We arrived in Riga to cloudy skies, light rain, and blustery winds.

After breakfast in the (again) overcrowded Windjammer, we departed to explore this Baltic capital on the banks of the Daugava River. Yesterday, Libby said that Copenhagen reminded her of Vienna; if so, Riga is more like Prague or Budapest—comparing with them very favorably. Following decades of occupation, Riga’s made great strides in the past twenty years and is a wonderful place to visit.

Vision of the Seas docked very close to the historic city center. After a short walk along the river, we entered the cobbled streets of the largely pedestrian city center. We strolled about the warren-like streets and managed to take in the major sights without really trying: Blackhead’s House, Museum of Occupation in Latvia, the town hall, St. Peter’s Lutheran Church, St. George’s church, the Dome Cathedral, etc.

Old Riga -- Blackhead's House and St. Peter's Church

Old Riga -- Blackhead's House and St. Peter's Church

Having explored Old Riga, we walked to Central Riga crossing the City Canal and passing by Freedom Monument, as well as a splendid Russian Orthodox Cathedral. Our destination was the heart of the Art Nouveau district from which we planned to follow the Lonely Planet’s self-guided “Art Nouveau in Riga” walking tour. While I suspect only a minority of our cruising compatriots made the trek, it is well worth the added effort to leave Old Riga. In fact, Riga has more Art Nouveau (or “Jugendstil”—youth style—in German) architecture (over 750 buildings) than any other city in the world. And, it’s simply splendid!
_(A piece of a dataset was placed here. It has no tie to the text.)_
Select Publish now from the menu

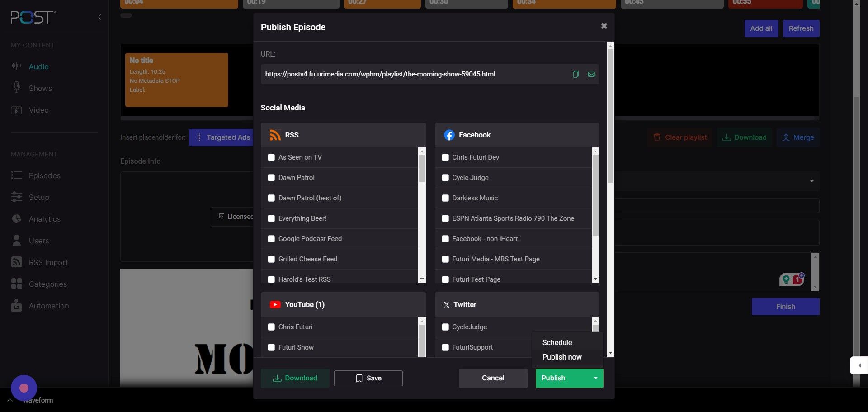(562, 357)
Art Nouveau (Jugendstil) District in Riga, Latvia

Art Nouveau (Jugendstil) District in Riga, Latvia

After exploring the Art Nouveau district, we returned to the Old City via Esplanade Park, once again crossing the City Canal, and passing by numerous embassies, and the Latvia National Opera. By this time, the weather had turned very pleasant – blue sky, sunshine, and a comfortable temperature. We allowed Emerson to play in the parks and retook some photographs that had been (literally) washed out in the morning.
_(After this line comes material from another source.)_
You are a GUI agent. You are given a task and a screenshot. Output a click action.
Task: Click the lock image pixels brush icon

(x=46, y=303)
We returned to the ship for a late, light lunch and put Emerson down for her nap.

We ate our evening meal in the main dining room again. Libby had a spinach dip (good) starter and potato gnocchi (good, but rich) for her main course. I had French onion soup (very credible; nice broth) and NY strip steak (meh… not worth the calories). I finished with key lime pie (again, very credible and I think a good choice for cruise cuisine), and Libby had some sort of chocolate-cake-brownie-thing (which she seemed to enjoy). Meanwhile Emerson ate… you want to guess? Right! Guacamole! In fact, she had a second order tonight along with her chicken and potatoes entrée. Honestly, our ability to have a relatively peaceful, one and a half hour meal—despite horrifically slow service—with a 17-month old has made us very, very happy. Our waiter is apologetic and keeps mumbling something about the chef/kitchen being overwhelmed by the number of kids on this sailing. Thankfully, our section’s head waiter remains very helpful and always tries to engage Emerson—she’ll get (and have well earned) a generous extra tip from us.

Tonight, I also went to see the first (and perhaps last) performance by the ship’s vocal and dance ensemble. As tonight is 70’s theme night, they did a performance called “Boogie Wonderland.” It was a fairly typical ‘cruise ship’ performance with a lot of numbers that I didn’t know and uninspiring renditions of the songs that I did. In particular, I thought that the ABBA medley should have brought the house down on this cruise. But, not so much. Having seen the ABBA-based musical once in Toronto and twice in London’s West End (why—as a non-ABBA fan—is an even longer story to tell), I can assure you that these performers aren’t destined for roles in Momma Mia!

Tomorrow is our second and final day at sea before our two remaining ports of call and arrival in Stockholm.